Tallis didn’t speak. 

“I have not been chaste. I slept with a married man,” I was filled with the pulse of dishonesty, the momentum of opportunity “He pursued me and even though I knew it wasn’t right, I let it happen, I let him touch me everywhere, I enjoyed it.” 

Tallis cleared his throat. It echoed. “Fo-,” We’d both heard it, it was remiss to think otherwise.

“And I know that the brief ecstasy wasn’t worth the betrayal I caused. I am sorry for these and all the sins of my past life.” 

“The Lord has heard your confession,” His voice pushed against itself, “You’ll be forgiven after performing your penance.” 

He ascribed me my penance in haste. He stumbled through the prayers of absolution like he didn’t want me forgiven at all.  

He faltered, “The Lord has freed you from your sins. Go in peace.”

I looked back at the silhouette, “Thanks be to God”. 

At the edge of the property, I lit a cigarette and cast a look back. Tallis hurried across the grounds, his pants catching the spurs of the grass, as he headed for the rectory. He ran a hand over his hair, flattening the curls just for them to jump back up. 

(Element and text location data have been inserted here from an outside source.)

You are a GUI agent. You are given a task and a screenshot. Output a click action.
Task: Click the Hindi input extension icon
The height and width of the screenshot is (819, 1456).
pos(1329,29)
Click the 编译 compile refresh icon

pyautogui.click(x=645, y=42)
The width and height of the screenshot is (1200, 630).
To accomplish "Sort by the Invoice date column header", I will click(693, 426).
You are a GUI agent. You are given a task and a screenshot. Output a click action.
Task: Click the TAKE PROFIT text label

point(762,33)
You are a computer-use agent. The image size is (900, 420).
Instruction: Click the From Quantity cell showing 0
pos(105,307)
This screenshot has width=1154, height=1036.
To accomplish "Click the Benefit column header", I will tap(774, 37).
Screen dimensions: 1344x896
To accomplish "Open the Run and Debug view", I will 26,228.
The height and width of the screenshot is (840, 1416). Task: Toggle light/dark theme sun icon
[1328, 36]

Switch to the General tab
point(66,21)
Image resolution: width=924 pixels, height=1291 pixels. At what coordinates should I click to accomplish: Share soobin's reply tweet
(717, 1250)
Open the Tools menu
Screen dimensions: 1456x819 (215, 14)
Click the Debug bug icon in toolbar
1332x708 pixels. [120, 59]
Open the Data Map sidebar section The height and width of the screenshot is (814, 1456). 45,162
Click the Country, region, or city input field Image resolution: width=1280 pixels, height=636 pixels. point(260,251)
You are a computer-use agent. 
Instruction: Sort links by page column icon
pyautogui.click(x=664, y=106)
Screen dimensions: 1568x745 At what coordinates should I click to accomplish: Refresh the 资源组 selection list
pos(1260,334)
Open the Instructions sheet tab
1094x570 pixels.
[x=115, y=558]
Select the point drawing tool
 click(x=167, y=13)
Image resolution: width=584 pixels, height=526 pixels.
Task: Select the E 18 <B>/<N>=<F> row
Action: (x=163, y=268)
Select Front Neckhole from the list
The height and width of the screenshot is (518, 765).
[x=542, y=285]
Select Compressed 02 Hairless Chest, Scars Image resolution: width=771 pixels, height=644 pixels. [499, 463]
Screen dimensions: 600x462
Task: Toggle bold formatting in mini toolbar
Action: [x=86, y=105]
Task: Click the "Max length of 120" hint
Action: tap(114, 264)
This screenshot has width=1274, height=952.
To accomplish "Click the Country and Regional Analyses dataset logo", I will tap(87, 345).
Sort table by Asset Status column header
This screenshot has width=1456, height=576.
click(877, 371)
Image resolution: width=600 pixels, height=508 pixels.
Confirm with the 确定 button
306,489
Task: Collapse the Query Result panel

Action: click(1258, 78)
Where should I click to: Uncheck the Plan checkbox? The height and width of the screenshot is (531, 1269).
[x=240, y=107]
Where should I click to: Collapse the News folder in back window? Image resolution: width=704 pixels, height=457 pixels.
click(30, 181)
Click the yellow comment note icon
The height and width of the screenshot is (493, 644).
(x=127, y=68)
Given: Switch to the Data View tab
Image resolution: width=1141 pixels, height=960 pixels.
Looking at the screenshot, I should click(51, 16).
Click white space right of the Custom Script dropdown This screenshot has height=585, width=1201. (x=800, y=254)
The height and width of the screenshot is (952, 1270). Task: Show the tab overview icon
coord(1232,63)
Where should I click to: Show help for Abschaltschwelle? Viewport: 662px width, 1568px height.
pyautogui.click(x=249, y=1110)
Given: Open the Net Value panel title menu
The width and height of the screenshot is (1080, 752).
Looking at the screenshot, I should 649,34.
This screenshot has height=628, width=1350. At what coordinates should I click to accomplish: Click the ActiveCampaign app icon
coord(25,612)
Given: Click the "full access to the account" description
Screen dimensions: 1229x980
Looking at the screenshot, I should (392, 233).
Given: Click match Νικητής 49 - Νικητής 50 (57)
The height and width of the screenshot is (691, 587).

He turned his head, catching my eyes on the inhale. A plague played on his face, even from afar. In a blink of repulsion, his hands wriggled at his side, fell into his pockets, and tugged at the fabric. The heavy door of the rectory opened at his touch. Then, I knew he had been severed from me.


James Llewellyn is a writer living on Wurundjeri Land in Naarm/Melbourne. As a songwriter, he plays for ‘Pullover’ and is currently exploring different forms and genres of writing.